* [TASK DIRECTIONS]: Among the records below, find the line with "The height and width of the screenshot is (921, 1084)." and the line with "The height and width of the screenshot is (453, 1243).". Set down both and every line between, exactly and with no pictures, but nothing else.

* [DATA SUPPLIED]:
◇ ◇ ◇

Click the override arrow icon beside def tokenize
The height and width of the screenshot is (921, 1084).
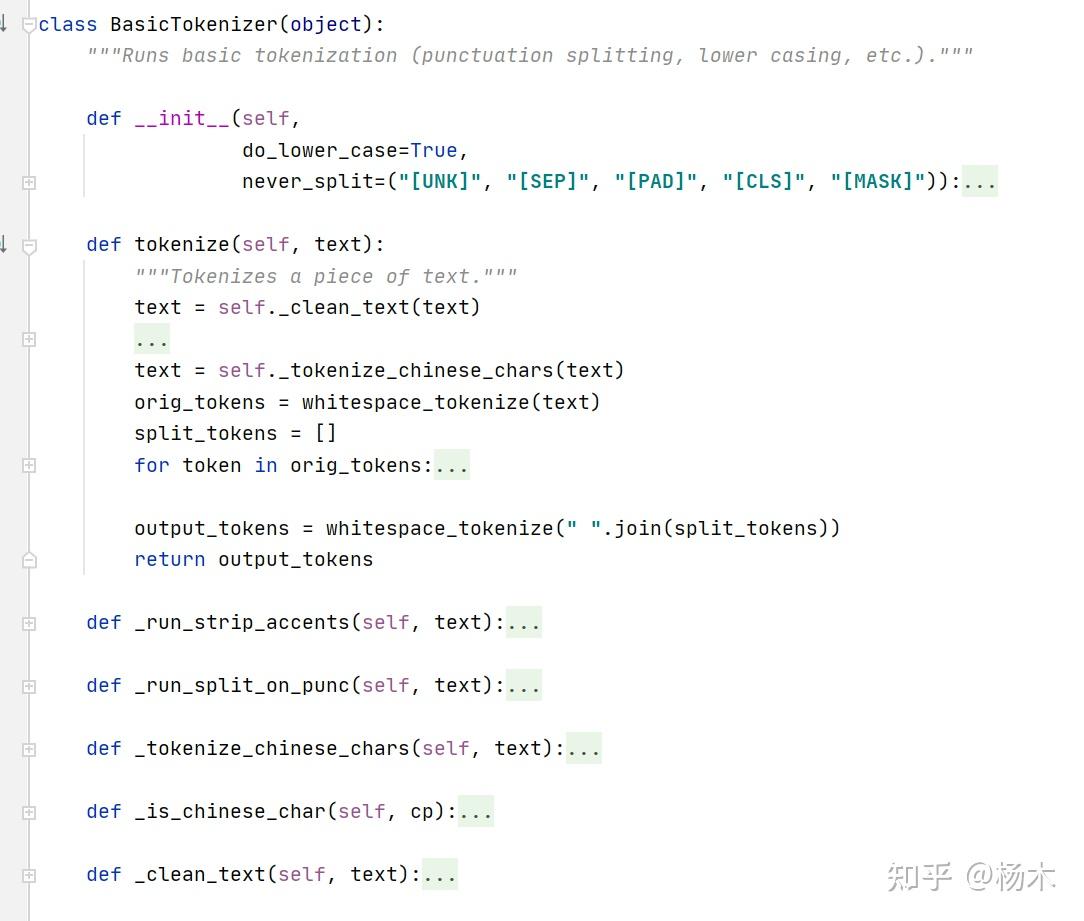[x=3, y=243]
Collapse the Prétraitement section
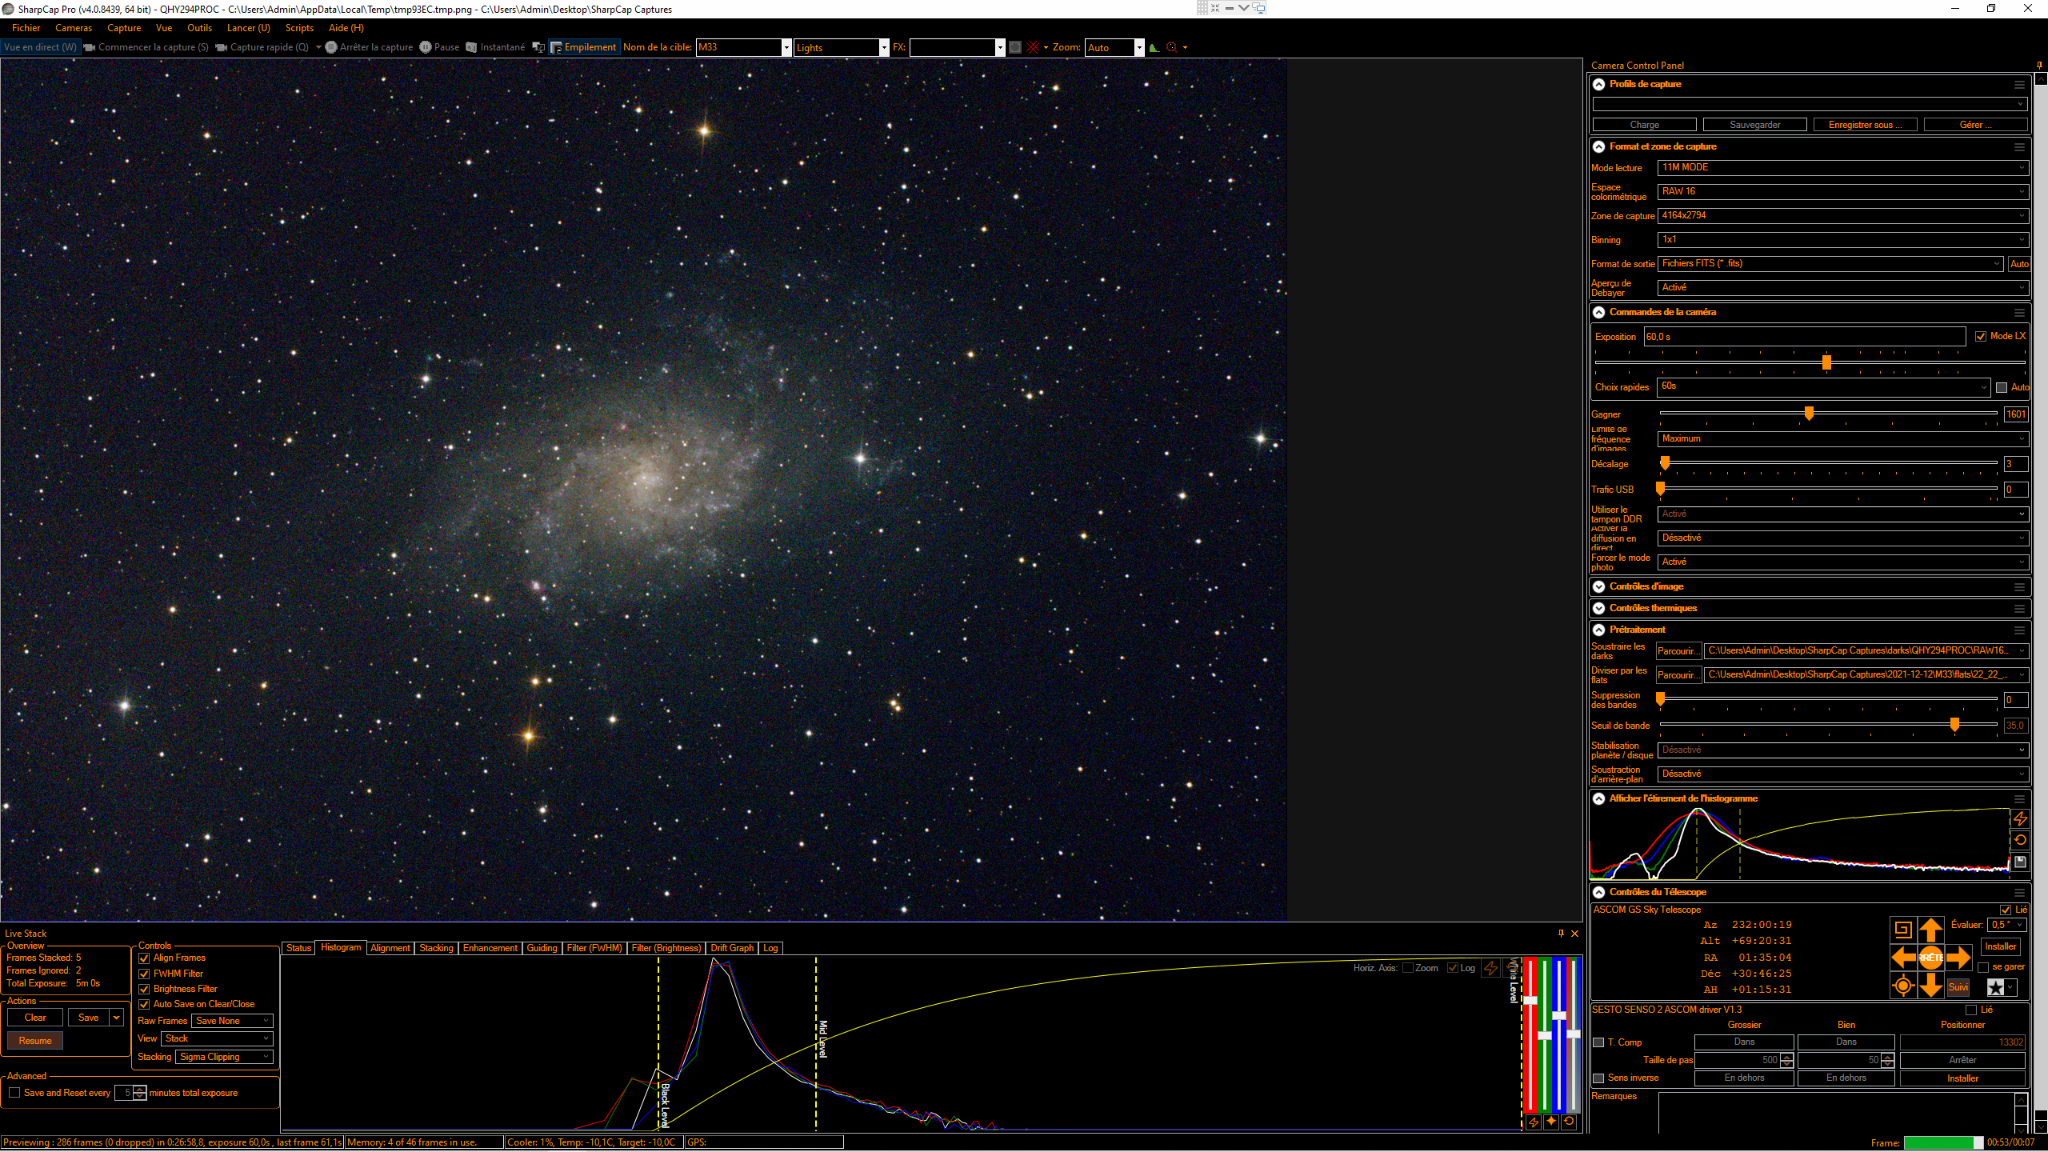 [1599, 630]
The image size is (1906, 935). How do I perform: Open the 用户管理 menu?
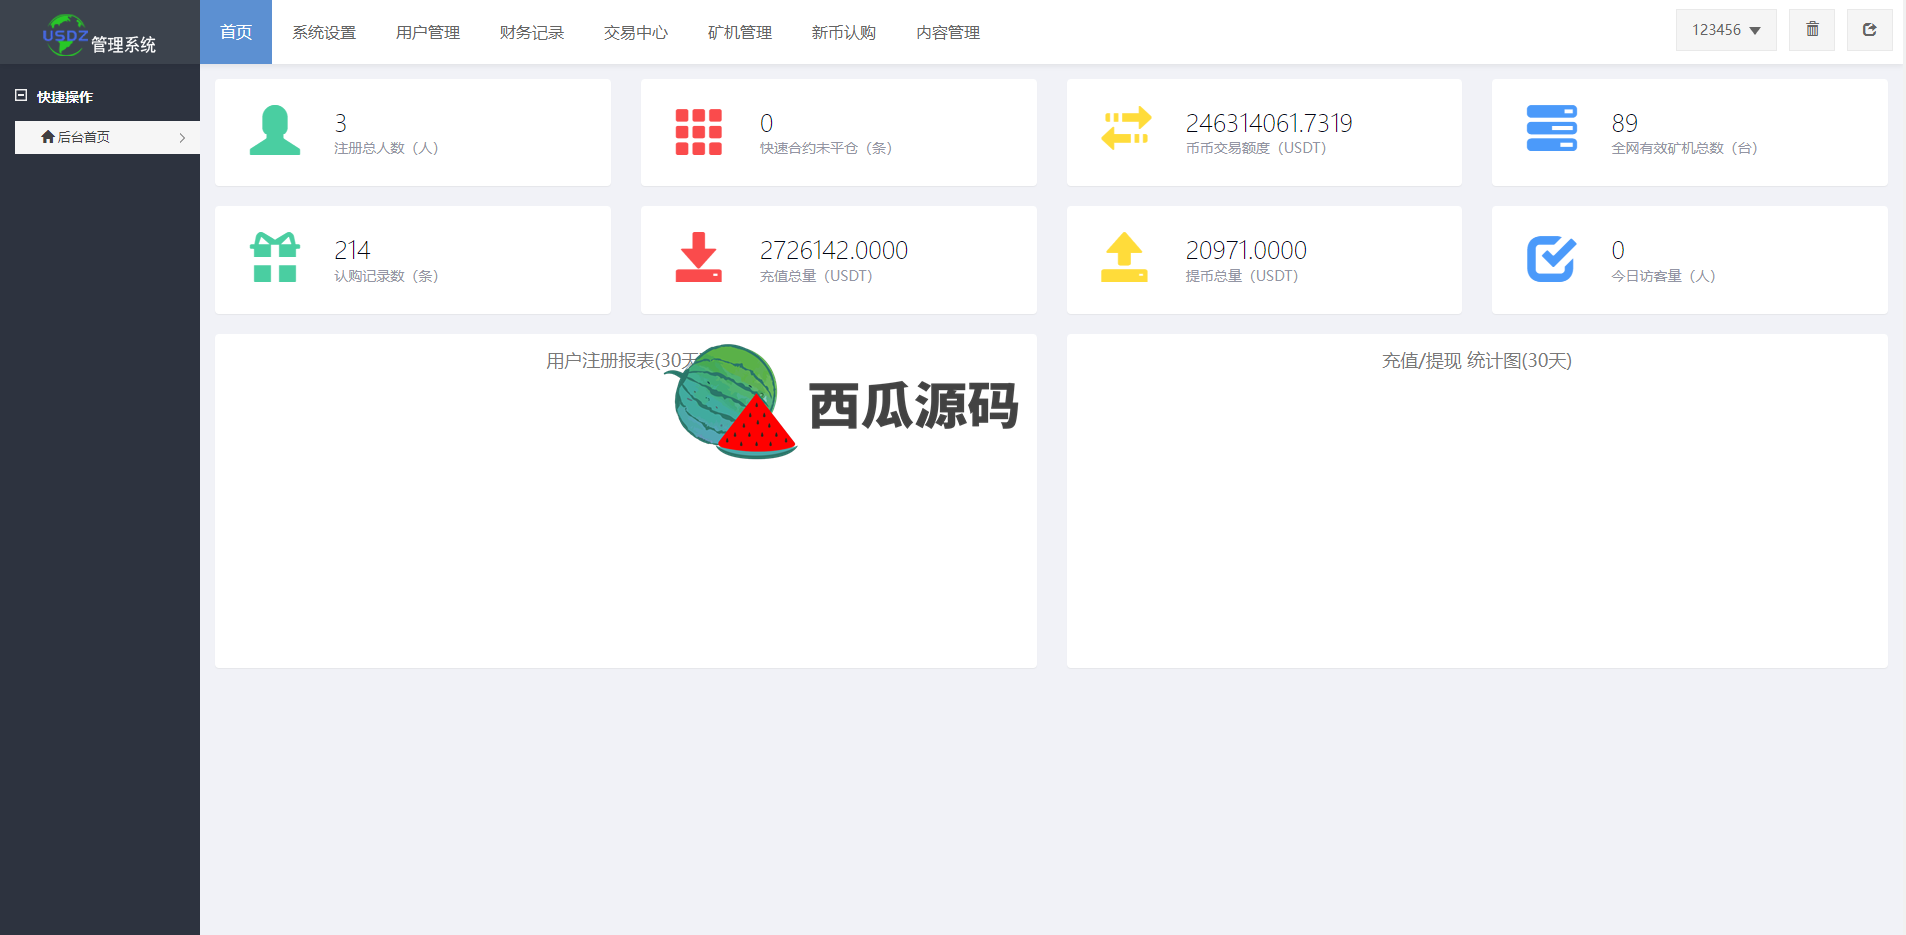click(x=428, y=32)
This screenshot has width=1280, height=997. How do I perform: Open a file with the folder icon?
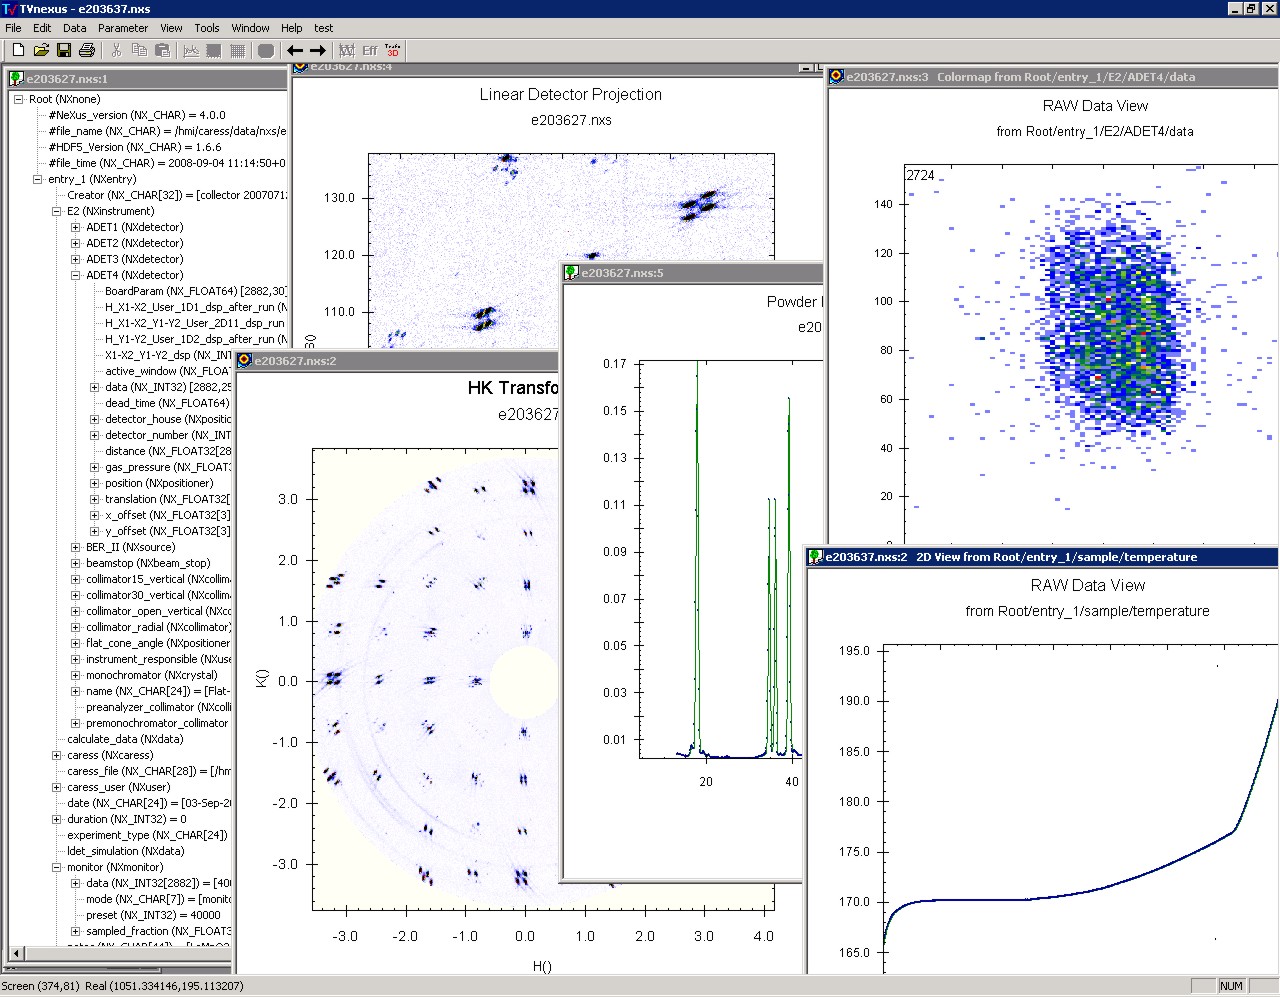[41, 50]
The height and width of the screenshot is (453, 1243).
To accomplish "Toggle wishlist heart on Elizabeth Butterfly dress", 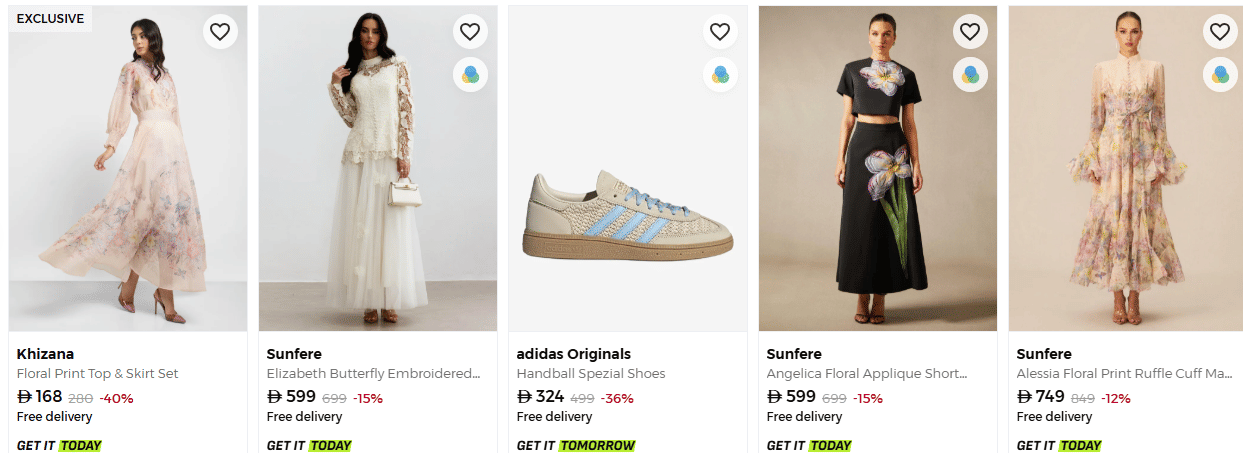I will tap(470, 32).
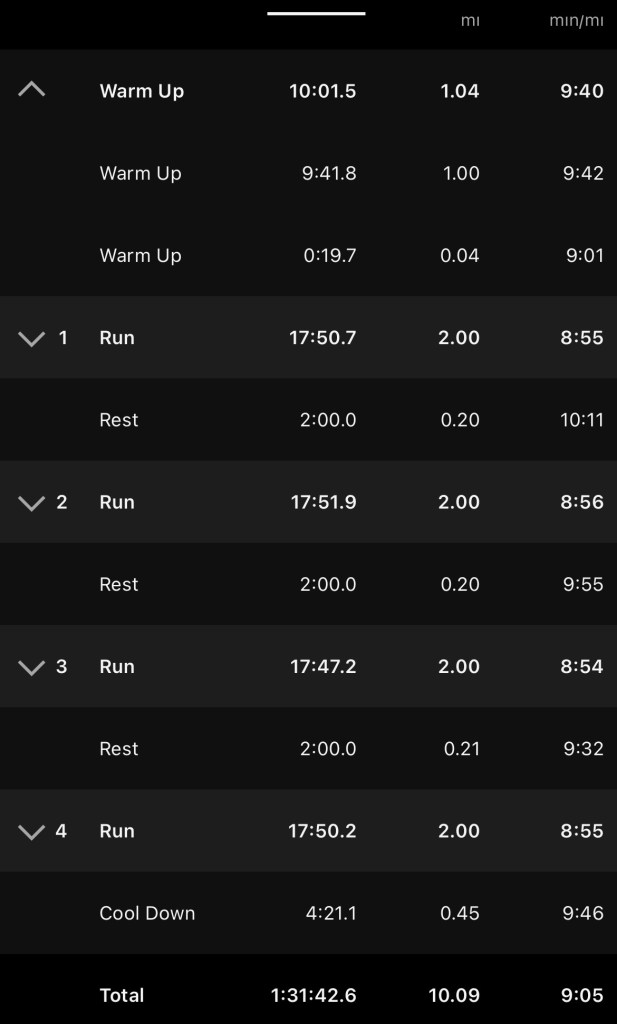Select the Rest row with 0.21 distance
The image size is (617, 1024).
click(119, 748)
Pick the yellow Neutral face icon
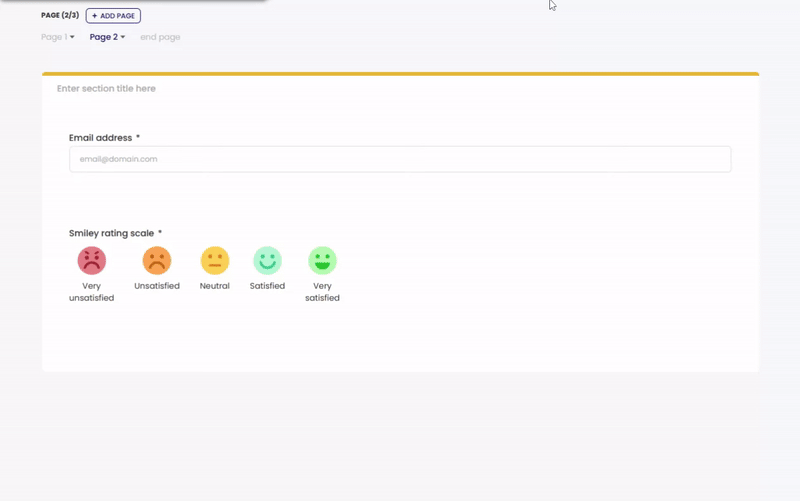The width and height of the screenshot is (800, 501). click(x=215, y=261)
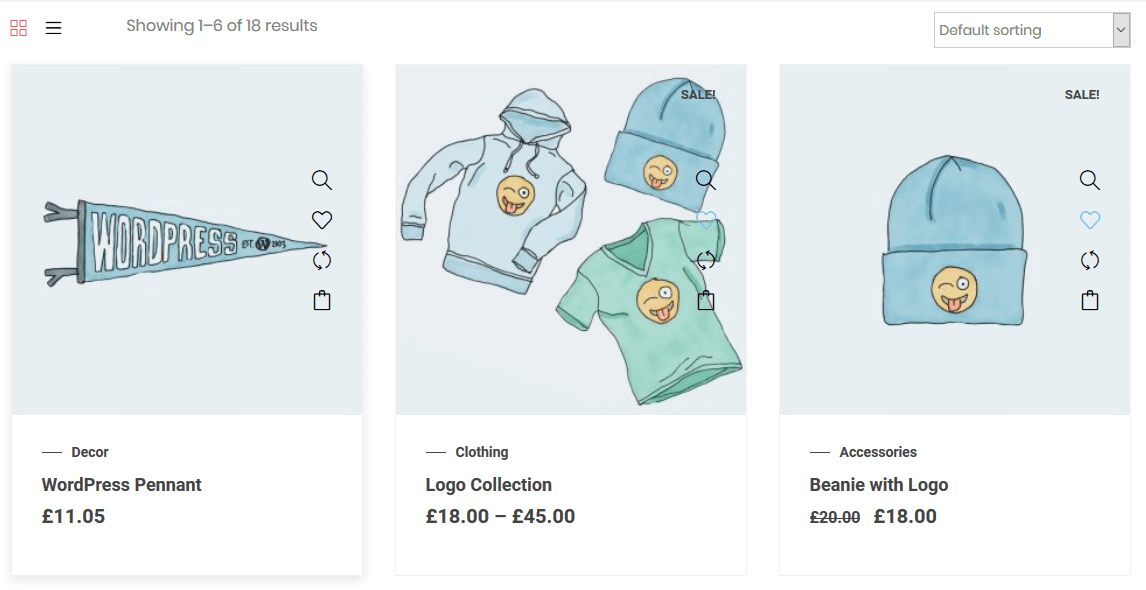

◇ ◇ ◇

* [REPLY TO THE EXERCISE]:
The height and width of the screenshot is (921, 1084).
[x=3, y=243]
Collapse the Prétraitement section
 [1599, 630]
The image size is (1906, 935). How do I perform: Open the 用户管理 menu?
click(x=428, y=32)
This screenshot has width=1280, height=997. How do I perform: Open a file with the folder icon?
[41, 50]
The height and width of the screenshot is (453, 1243).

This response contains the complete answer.